The material presented
here is not Al-Anon Conference Approved Literature. It is a method
to exchange
information, ideas, feelings, problems and solutions on a personal
level.
I have just realized I have been an alcoholic for 25 years. I have had monumental realizations in just the past few weeks about this about my thinking and behavior due to my alocholism. I'm going to get counseling and work through the 12 step program. I'm wondering if there is anyone out there who has had a spouse or parent who turned their alcoholism around and they were able to have healthy, productive relationships. I'm accepting of my problem and everything that goes with it. I'm wondering if I can possibly repair myself to the point of giving my family what they deserve. I am a good person and they are wonderful people. Please help.
Hello and welcome , yes its possible to regain the trust of your family by sincerly working AA program and changing attitudes. Perhaps u can direct your wife to this site as we are the family members of alcoholics. . We have 20 yr sobriety in our home and alot of changes all positive , neither program will promise to repair your relationship no guarantees but they do promise to return some sanity to both of your lives . We don't work our way thru these steps we try to live them on a daily basis ,recovery is never done . I wish you and your family well but also suggest u post on AA board you will find the help u need there. If I have learned nothing in the last 20 yrs I have learned that I cannot help an alcoholic all family members can do is support .. Sobriety is not easy for anyone this is life changing- trust takes time and alot of acceptance on both parts. good luck I wish u well .
I'm glad you have hope. It is said that relationships have the best chances when both people work their perspective programs. I do wish you all the best.
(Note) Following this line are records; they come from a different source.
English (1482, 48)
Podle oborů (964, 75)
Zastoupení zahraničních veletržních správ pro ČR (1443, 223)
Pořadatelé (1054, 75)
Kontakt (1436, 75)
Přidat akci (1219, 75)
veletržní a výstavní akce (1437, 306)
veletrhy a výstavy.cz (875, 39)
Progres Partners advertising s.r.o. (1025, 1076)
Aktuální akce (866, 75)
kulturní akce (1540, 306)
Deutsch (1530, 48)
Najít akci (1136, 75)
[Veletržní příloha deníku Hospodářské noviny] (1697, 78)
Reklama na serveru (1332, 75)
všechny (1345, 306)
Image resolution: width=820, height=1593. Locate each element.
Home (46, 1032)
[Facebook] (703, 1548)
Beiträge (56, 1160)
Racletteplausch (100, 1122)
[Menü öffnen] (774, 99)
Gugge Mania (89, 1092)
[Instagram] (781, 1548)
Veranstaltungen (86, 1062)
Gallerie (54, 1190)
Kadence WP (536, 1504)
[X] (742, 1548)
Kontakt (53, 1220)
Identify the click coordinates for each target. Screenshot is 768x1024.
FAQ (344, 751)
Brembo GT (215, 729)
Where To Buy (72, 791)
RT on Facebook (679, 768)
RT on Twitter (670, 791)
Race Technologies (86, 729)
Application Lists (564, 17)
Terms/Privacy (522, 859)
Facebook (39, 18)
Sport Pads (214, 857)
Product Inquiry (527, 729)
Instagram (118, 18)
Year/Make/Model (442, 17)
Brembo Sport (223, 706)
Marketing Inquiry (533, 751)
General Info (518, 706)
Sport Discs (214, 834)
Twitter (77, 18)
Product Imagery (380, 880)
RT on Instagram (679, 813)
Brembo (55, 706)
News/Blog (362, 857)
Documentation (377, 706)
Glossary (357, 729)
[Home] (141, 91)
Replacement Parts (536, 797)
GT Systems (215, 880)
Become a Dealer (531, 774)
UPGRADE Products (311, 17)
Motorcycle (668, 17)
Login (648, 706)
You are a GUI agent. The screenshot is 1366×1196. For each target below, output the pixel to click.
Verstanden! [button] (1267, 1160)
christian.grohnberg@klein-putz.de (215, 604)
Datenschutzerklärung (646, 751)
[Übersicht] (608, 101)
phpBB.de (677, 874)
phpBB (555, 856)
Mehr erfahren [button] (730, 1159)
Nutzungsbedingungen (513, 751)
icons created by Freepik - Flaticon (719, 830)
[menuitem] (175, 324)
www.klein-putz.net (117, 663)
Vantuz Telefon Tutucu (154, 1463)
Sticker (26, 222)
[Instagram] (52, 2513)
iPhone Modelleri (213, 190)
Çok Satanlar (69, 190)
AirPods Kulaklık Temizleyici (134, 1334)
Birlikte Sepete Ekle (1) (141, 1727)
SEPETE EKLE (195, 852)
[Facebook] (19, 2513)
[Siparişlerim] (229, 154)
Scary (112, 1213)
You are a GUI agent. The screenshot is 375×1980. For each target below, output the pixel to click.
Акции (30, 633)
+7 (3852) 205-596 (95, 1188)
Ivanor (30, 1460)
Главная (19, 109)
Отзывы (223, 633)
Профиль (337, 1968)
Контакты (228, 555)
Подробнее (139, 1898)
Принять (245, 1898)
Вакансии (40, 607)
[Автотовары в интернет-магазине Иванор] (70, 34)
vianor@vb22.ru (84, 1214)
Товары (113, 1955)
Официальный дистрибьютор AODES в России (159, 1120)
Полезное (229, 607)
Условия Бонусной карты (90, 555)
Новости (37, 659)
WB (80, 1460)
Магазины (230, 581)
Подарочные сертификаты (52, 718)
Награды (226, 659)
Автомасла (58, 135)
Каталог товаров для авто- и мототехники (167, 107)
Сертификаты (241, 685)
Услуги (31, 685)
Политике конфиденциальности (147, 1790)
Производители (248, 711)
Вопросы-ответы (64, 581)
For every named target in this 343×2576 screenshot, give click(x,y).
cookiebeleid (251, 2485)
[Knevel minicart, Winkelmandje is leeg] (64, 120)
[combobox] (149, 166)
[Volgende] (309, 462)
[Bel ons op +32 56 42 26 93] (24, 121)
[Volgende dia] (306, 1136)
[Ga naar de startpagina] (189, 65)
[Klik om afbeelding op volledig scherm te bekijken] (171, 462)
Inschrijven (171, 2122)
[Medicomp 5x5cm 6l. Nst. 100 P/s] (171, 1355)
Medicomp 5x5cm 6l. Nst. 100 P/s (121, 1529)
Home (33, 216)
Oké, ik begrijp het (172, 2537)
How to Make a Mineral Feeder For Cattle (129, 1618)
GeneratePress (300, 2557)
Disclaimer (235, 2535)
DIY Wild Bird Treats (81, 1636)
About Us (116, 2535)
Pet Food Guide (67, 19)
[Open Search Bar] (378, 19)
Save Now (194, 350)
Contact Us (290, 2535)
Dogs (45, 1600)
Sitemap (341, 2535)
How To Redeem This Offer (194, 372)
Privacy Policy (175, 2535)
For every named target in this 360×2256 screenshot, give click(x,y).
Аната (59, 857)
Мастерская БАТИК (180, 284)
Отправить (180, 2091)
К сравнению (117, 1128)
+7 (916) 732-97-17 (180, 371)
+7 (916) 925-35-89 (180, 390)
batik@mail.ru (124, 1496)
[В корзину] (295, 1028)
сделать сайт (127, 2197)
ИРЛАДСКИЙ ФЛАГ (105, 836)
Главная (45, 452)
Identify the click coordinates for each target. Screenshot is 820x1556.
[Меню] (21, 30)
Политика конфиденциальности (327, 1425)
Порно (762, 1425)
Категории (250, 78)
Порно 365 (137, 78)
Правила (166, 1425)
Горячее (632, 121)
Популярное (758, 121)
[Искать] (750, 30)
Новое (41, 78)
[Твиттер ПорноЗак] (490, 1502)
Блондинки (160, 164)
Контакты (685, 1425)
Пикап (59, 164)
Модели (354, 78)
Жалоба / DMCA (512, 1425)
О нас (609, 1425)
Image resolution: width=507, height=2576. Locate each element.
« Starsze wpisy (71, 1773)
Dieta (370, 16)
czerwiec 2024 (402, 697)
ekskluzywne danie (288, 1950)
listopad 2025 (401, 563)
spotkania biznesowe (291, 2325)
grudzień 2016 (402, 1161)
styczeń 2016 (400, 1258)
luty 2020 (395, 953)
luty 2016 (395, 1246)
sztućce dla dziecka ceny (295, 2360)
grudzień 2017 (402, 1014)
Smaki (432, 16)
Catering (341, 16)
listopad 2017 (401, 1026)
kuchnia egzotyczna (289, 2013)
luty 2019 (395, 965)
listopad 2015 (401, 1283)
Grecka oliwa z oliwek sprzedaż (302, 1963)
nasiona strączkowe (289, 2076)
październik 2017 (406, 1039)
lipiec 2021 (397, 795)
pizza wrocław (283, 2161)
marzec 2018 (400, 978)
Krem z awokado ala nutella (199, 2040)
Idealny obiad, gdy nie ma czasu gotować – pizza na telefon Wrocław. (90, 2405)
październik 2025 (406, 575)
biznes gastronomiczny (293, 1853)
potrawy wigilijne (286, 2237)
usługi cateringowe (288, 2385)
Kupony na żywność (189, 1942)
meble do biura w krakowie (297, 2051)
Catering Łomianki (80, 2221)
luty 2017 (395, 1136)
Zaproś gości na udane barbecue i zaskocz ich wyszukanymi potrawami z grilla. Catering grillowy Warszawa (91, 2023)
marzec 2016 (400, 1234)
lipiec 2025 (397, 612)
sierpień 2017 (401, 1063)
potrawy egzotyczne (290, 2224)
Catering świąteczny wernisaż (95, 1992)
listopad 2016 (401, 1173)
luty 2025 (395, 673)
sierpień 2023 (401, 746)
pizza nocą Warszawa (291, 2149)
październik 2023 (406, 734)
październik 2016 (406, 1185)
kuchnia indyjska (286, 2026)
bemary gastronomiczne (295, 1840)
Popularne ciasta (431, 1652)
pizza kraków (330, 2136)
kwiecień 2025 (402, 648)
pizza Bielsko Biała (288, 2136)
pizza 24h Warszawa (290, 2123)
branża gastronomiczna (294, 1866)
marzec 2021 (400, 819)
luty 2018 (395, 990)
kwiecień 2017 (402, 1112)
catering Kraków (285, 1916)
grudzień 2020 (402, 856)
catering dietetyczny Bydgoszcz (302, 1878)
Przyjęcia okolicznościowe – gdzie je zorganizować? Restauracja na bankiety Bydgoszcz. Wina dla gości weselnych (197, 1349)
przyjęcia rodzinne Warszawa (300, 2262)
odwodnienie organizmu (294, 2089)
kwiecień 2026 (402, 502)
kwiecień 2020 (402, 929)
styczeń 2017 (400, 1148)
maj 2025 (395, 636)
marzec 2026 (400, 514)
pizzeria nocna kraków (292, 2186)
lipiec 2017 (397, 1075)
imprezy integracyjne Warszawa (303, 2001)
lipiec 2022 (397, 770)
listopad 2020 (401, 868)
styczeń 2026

Thank you. The reason I am posting on these boards is because I am concerned for my family. I want to hear from the perspective of those with alcoholics in the family not from alcoholics. Today I find myself basically struggling with "are they better off without me". I want to know if others have seen people in their lives become good fathers and lovers despite their alcoholism. I have a very deep love for my girls and would let them go if they can have better lives without me.
There was a period of time of great confusion, fear, and anger. A lot of 'well-meaning' people were abundant with 'advice'. Many felt our daughter and I would be better off without him. I fought that feeling, but I also didn't have alanon.
No one knows God's plan and how it will manifest. That said, I am convinced that you and your family have the best opportunity when each works their own program.
It seems you don't feel valued at this moment, but your feelings of value will likely strengthen with your program.
I did find forgiveness. Also, alanon is teaching me better ways to handle myself. One thing alanon has taught me is that I do not have to feel pressured to make important decisions today; I can wait until I am are ready. However, this is after we divorced, and he is now remarried. He is now contacting our daughter to establish a relationship.
Hope comes to us differently, but I believe that all things may be possible with hope.
As long as there is life, there is hope.... They are NOT better off without you.... they are better off with you as a sober, recovered man.... There are thousands of miracles out there, and there is absolutely no reason in the world that you can't be one more....
Take care of you, and choose recovery for you
Tom
__________________
"He is either gonna drink, or he won't.... what are YOU gonna do?"
"What you think of me is none of my business"
"If you knew the answer to what you are worrying about, would it REALLY change anything?"
I agree 1000% with Tom. Your family needs a sober parent. My husband recovered in AA . He regained the love of his son, his wife and remained a great father, husband and provider up until he passed away SOBER.
Your family will find comfort here in alanon and you can find the support you need to rebuild your life and self esteem in AA. Both AA and Alanon suggest that there be no major changes in your life for the first 6 months to a year. This is because recovery is a process for everyone
Please reach out to AA you are so worth it!!! They will give you many examples of in-tact families that are recovering from this disease.
-- Edited by hotrod on Sunday 15th of August 2010 06:37:11 PM
Nope - they aren't better off without you! My AH has about seventeen months of sobriety. I've seen him change from a very sick, very sad individual into a useful, productive, and very grateful person that gives a lot back. There is certainly hope if you want recovery.
Thank you everyone. I feel like my life has fell apart in the last six months but for my wife it's been a lot longer. I appreciate the input I'm going to go about doing the work and see what happens I guess.